DATA FOR PROCESSING =
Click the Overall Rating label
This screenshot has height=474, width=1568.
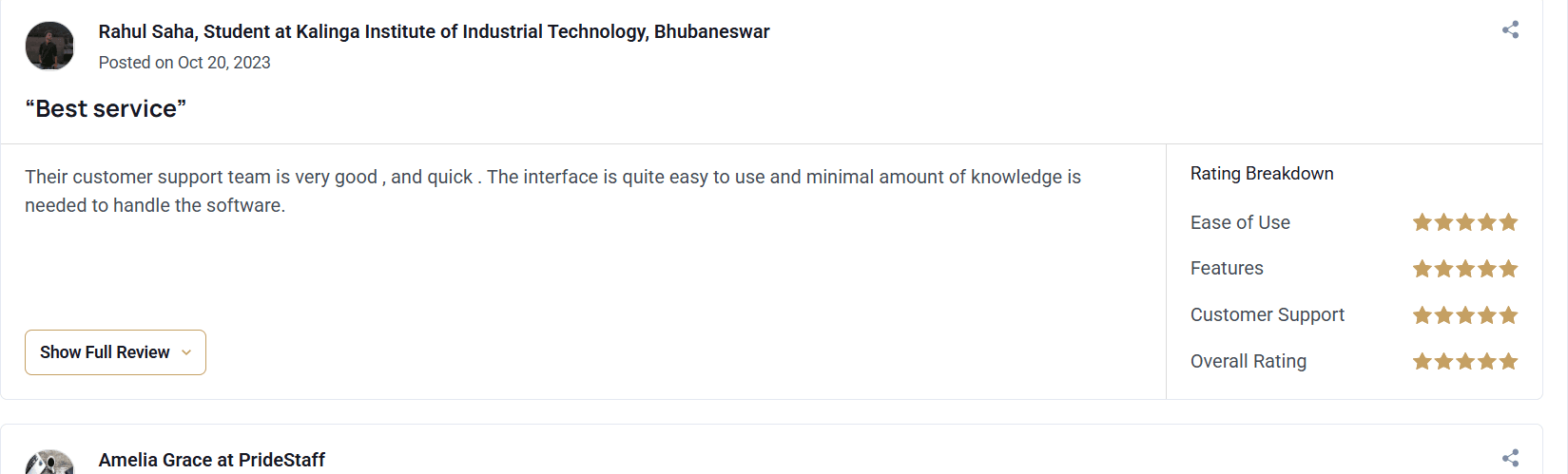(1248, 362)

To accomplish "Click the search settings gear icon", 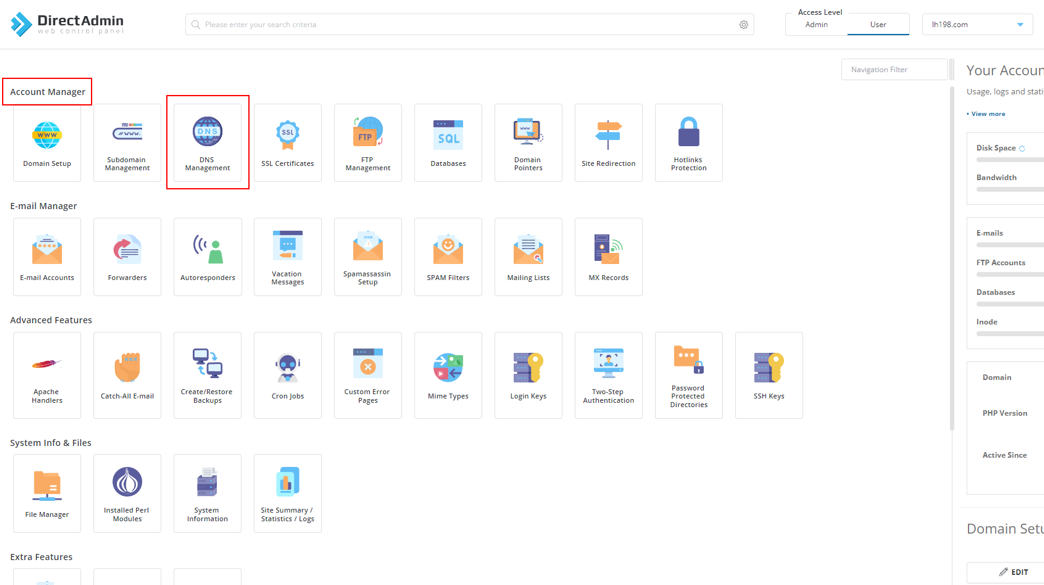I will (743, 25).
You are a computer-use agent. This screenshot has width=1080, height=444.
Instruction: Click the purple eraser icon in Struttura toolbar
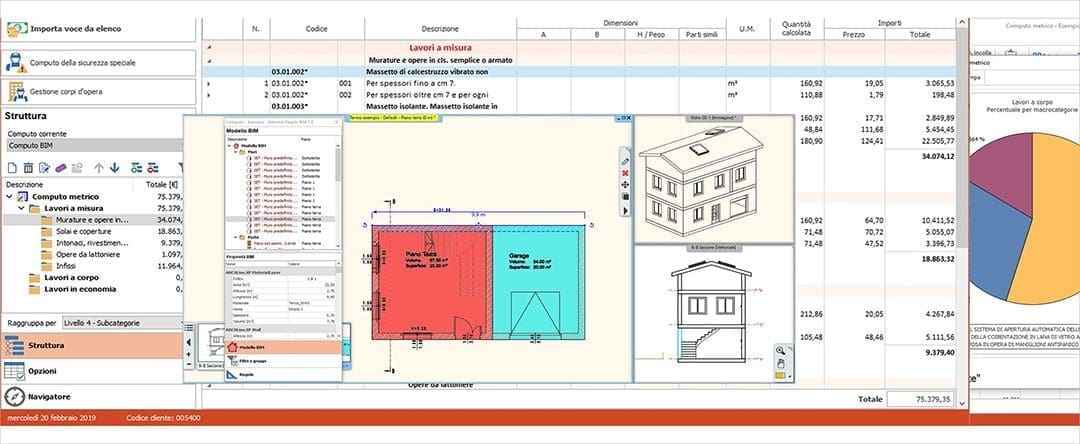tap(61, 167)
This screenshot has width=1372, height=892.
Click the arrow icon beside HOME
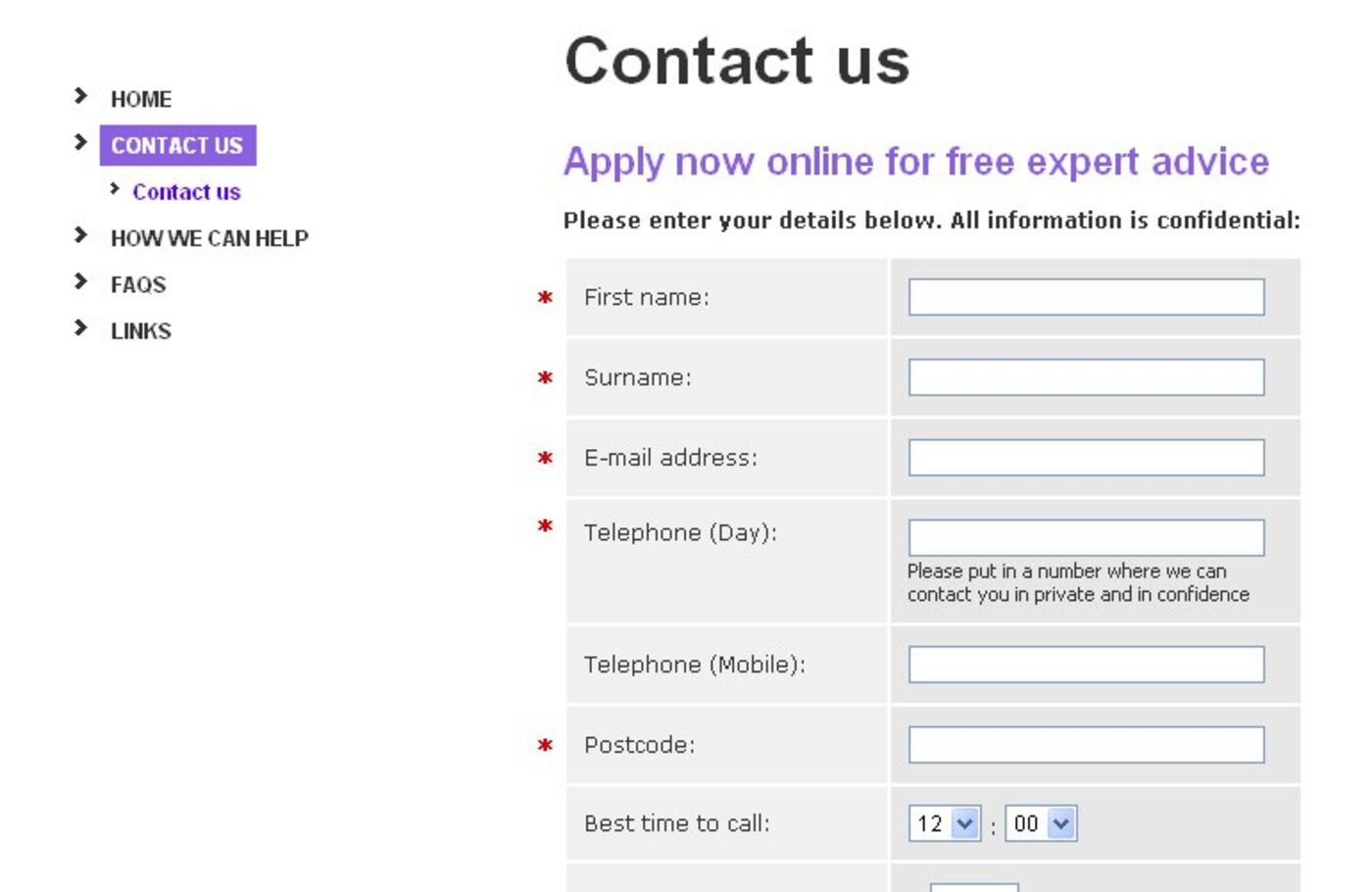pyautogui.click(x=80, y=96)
* * *
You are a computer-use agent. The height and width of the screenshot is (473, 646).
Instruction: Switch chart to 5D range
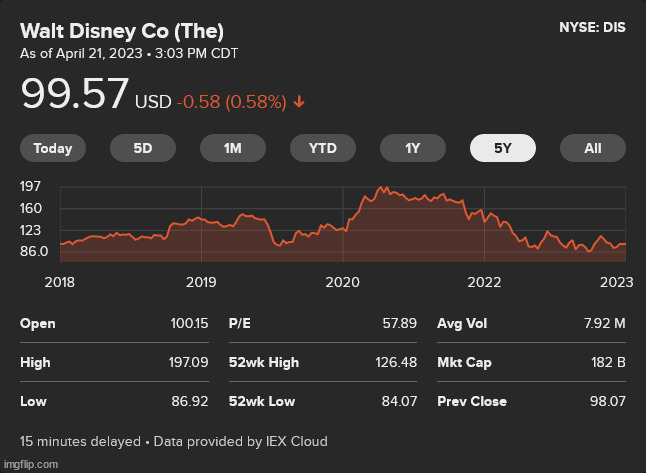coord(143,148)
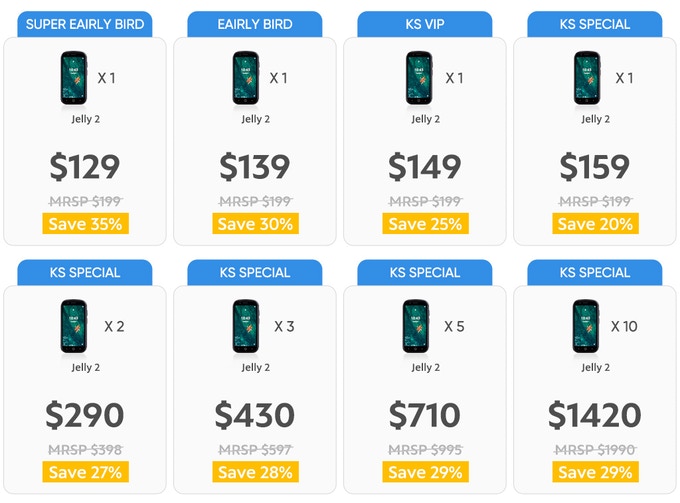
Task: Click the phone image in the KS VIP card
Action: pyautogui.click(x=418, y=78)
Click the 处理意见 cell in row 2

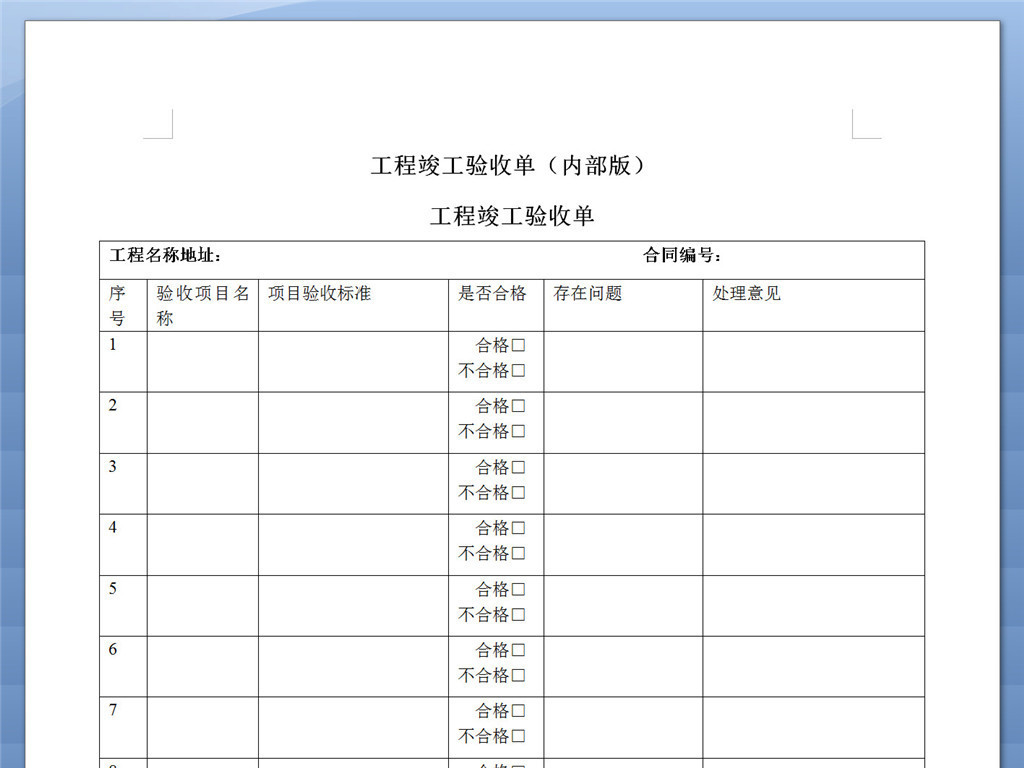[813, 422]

WHAT YOU HAVE TO DO = Number of lines holding the word "agent" in the material: give this value and nothing more.

WRITTEN ANSWER = 2